Neste volume complementar de O SEGUNDO SEXO, Simone de Beauvoir, constatando a realidade ainda imediata do prestígio viril, estuda cuidadosamente o destino tradicional da mulher, as circunstâncias do aprendizado de sua condição feminina, o estreito universo em que está encerrada e as evasões que, dentro dele, lhe são permitidas. Somente depois de feito o balanço dessa pesada herança do passado, poderá a mulher forjar um outro futuro, uma outra sociedade em que o ganha--pão, a segurança econômica, o prestígio ou desprestígio social nada tenham a ver com o comércio sexual. É a proposta de uma libertação necessária não só para a mulher como para o homem. Porque este, por uma verdadeira dialética de senhor e servo, é corroído pela preocupação de se mostrar macho, importante, superior, desperdiça tempo e forcas para temer e seduzir as mulheres, obstinando-se nas mistificações destinadas a manter a mulher acorrentada.

##############################

### TAREFA A:
Indique se cada afirmação a seguir está de acordo com o trecho sobre O Segundo Sexo, respondendo sim ou não e citando sem alterações as palavras do trecho que decidem a questão. (i) O volume estuda o destino tradicional da mulher. (ii) A libertação proposta seria necessária apenas para a mulher. (iii) O homem se obstina em mistificações destinadas a manter a mulher acorrentada.
### TAREFA B:
Escreva a continuação do trecho sobre O Segundo Sexo a partir da última frase.

### DADOS FORNECIDOS:
##############################

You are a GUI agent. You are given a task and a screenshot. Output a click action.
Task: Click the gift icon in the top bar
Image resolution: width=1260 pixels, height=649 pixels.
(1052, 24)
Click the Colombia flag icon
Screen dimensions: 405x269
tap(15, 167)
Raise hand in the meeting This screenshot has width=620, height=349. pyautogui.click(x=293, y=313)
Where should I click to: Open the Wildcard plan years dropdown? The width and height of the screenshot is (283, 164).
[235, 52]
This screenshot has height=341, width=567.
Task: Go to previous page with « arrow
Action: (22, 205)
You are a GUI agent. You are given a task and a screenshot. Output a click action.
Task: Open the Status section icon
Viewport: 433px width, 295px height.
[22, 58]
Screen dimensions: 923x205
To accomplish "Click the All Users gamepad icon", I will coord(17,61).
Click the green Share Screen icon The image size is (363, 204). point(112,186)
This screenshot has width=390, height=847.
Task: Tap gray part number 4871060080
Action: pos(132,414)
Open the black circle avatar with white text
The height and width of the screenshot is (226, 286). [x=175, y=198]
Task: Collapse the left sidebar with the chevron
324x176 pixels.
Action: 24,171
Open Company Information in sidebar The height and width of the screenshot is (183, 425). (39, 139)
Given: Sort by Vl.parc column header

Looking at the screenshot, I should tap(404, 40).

##############################

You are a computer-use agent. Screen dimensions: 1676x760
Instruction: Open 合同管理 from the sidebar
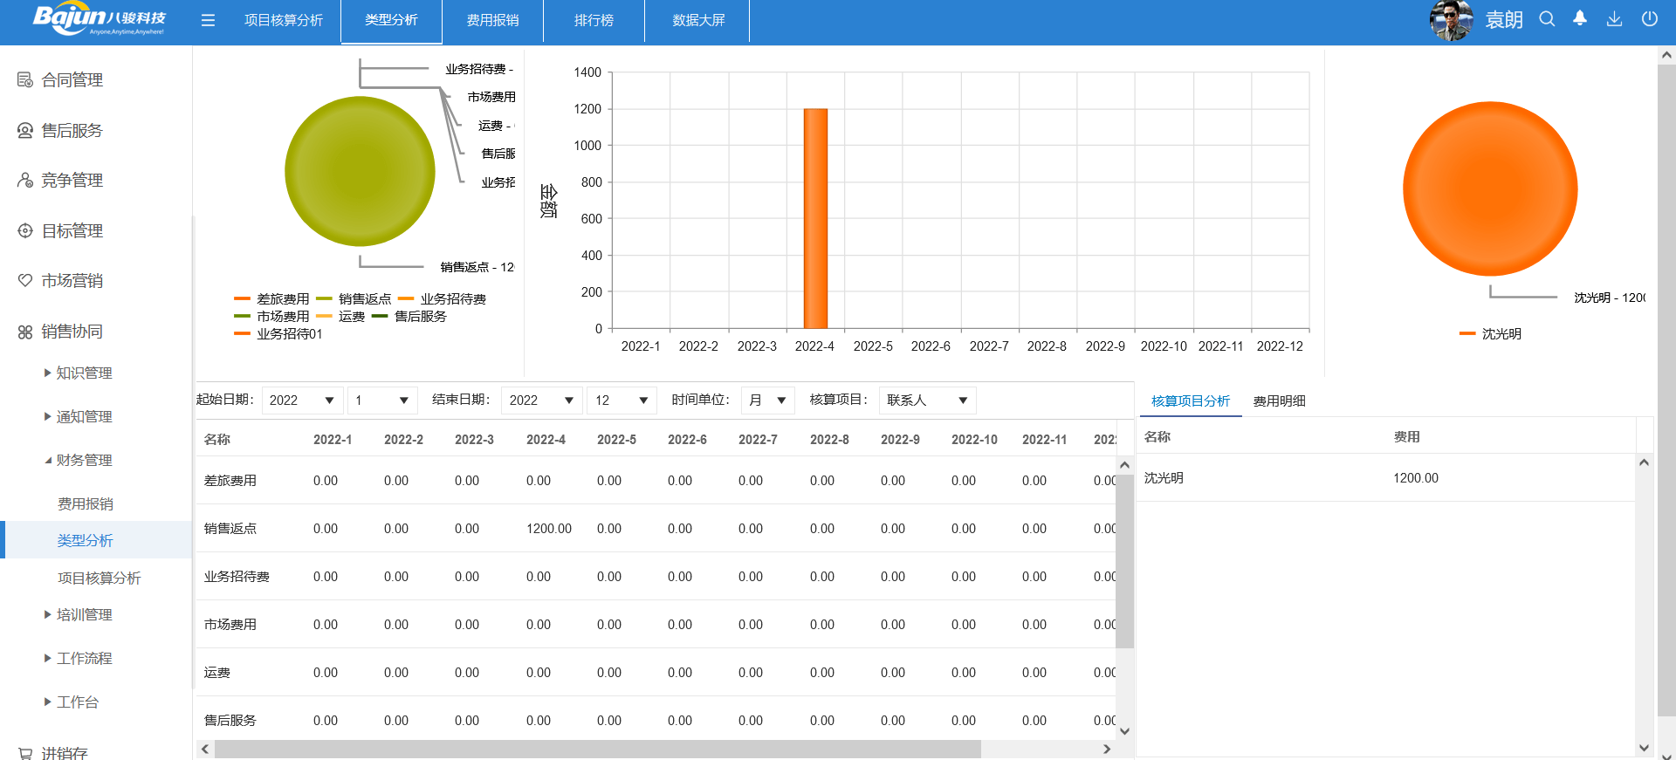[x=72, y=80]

##############################

### RESPOSTA ESPERADA A:
(i) Sim: "estuda cuidadosamente o destino tradicional da mulher".
(ii) Não: "É a proposta de uma libertação necessária não só para a mulher como para o homem."
(iii) Sim: "obstinando-se nas mistificações destinadas a manter a mulher acorrentada".

### RESPOSTA ESPERADA B:
Os dois sexos são vítimas ao mesmo tempo do outro e de si. Perpetuar-se-á o inglório duelo em que se empenham enquanto homens e mulheres não se reconhecerem como semelhantes, enquanto persistir o mito do "eterno feminino". Libertada a mulher, libertar-se-á também o homem da opressão que para ela forjou; e entre dois adversários enfrentando-se em sua pura liberdade, fácil será encontrar um acordo.
O SEGUNDO SEXO, de Simone de Beauvoir, é obra indispensável a todo o ser humano que, dentro da condição feminina ou masculina, queira afirmar-se autêntico nesta época de transição de costumes e sentimentos.